The 1988 Portuguese Grand Prix was a Formula One motor race held on 25 September 1988 at the Autódromo do Estoril, Estoril. It was the thirteenth race of the 1988 Formula One World Championship. The 71-lap race was won by Alain Prost, driving a McLaren-Honda, with Ivan Capelli second in a March-Judd and Thierry Boutsen third in a Benetton-Ford. Prost's teammate and Drivers' Championship rival, Ayrton Senna, could only manage sixth.

==Qualifying==
McLaren gained their 9th front row of the year with Alain Prost in front of Ayrton Senna for the first time since France. Prost, whose MP4/4 had a brand new, stiffer chassis, set his fastest time early in Saturday qualifying, and then sat out the rest of the session, confident that Senna could not better the time. Senna indeed qualified second. They were ahead of Ivan Capelli in the atmospheric March-Judd, with Maurício Gugelmin in fifth behind the Ferrari of Monza winner Gerhard Berger. Both Capelli and Gugelmin expressed delight with their cars, especially in the fast corners.

After finishing third and fourth in Italy, the Arrows-Megatrons of Derek Warwick (10th) and Eddie Cheever (18th) struggled in Portugal. Both drivers complained of little grip on the rarely used Estoril circuit, which was compounded by slow turns which exposed the Straight-4 Megatron engine's lack of throttle response.

After missing the previous two races in Belgium and Italy due to illness, Nigel Mansell was back in his Williams-Judd. Not surprisingly after a layoff due to illness, Mansell complained of a sore neck after qualifying but still managed to qualify 6th, less than 0.1 behind Gugelmin.

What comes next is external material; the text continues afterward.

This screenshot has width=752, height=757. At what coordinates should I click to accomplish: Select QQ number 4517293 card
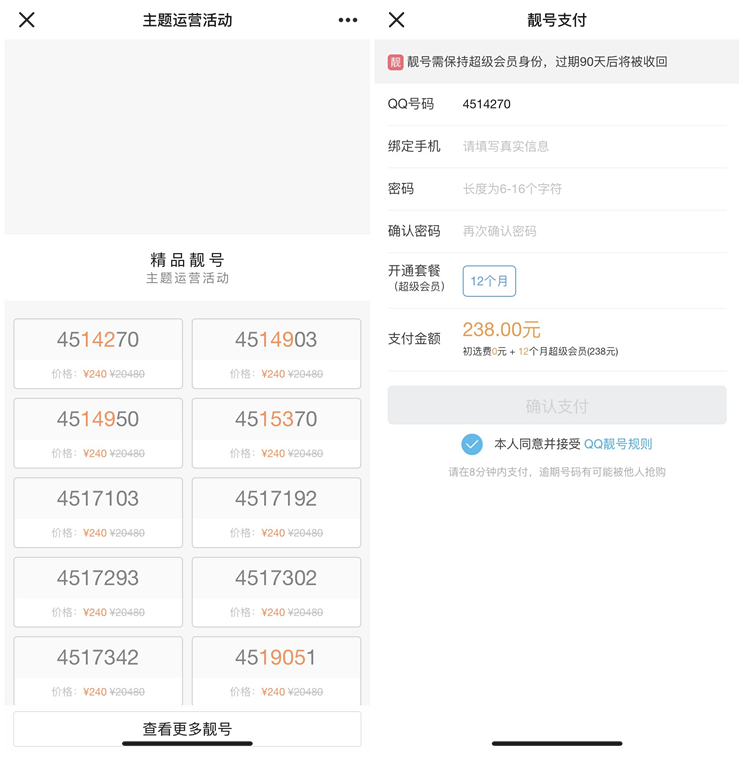pos(98,592)
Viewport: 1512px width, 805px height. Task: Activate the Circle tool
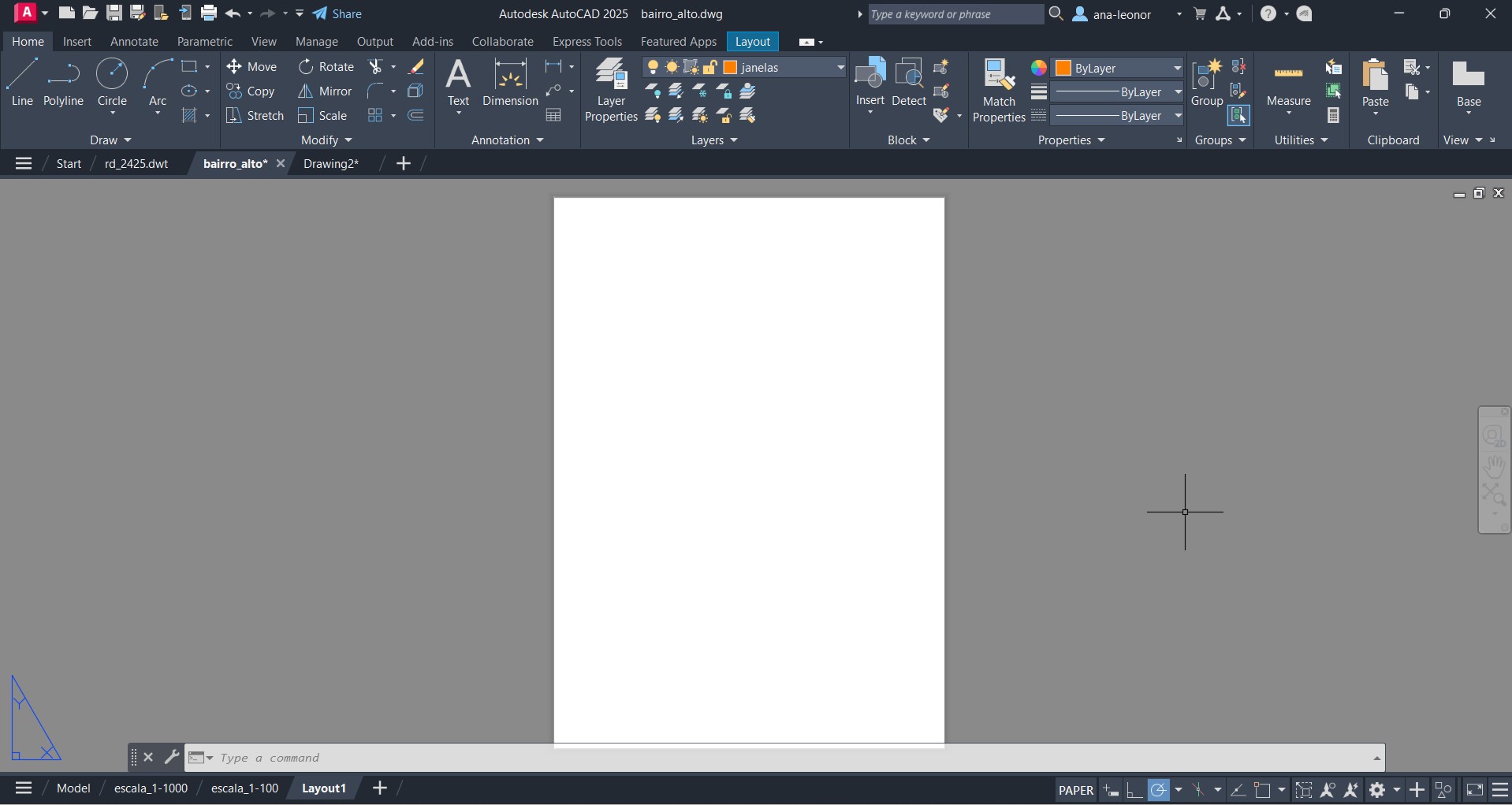[x=112, y=83]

Julian Bailey (Tyrrell-Ford), Stefano Modena (EuroBrun-Ford), and the Zakspeeds of Piercarlo Ghinzani and Bernd Schneider all failed to qualify while Oscar Larrauri (EuroBrun-Ford) failed to pre-qualify.

==Race==
The first start was aborted when the Rial-Ford of Andrea de Cesaris stalled on the grid. The second start was aborted after Derek Warwick stalled his Arrows A10 and was hit by de Cesaris, with Luis Pérez-Sala (Minardi) and Satoru Nakajima (Lotus). Ayrton Senna led off at the third start, to the delight of the Portuguese crowd. At the start of lap 2, Alain Prost pulled out of Senna's slipstream to pass him. Senna moved violently over on Prost and forced him towards the pit wall at over 280 km/h. The Frenchman nonetheless maintained his will to pass the Brazilian, not lifting off the throttle, and passed Senna into the first corner.

Prost was not impressed with Senna's tactics and the pair exchanged words in the McLaren camp after the race. Senna countered Prost's anger by stating that he had almost been pushed onto the grass by Prost before the first corner after the start. Prost's lead built up to 7 seconds and would last until the flag, while Senna was being troubled by an erratic (and ultimately false) fuel readout which was telling him he was using too much. This allowed Capelli to close right up on him. On lap 22 the Italian out-braked Senna to excited acclaim and opened up a gap on him. It was the first time all season other than when Prost suffered from severe misfires at both the British and Italian GP's that a McLaren-Honda had been passed on track by any other car. Soon after Gerhard Berger also passed the McLaren, leaving Senna exposed to the attacks of Nigel Mansell's Williams. The Briton was closer on the corners, but the Honda turbo was superior in the fast sectors of the track.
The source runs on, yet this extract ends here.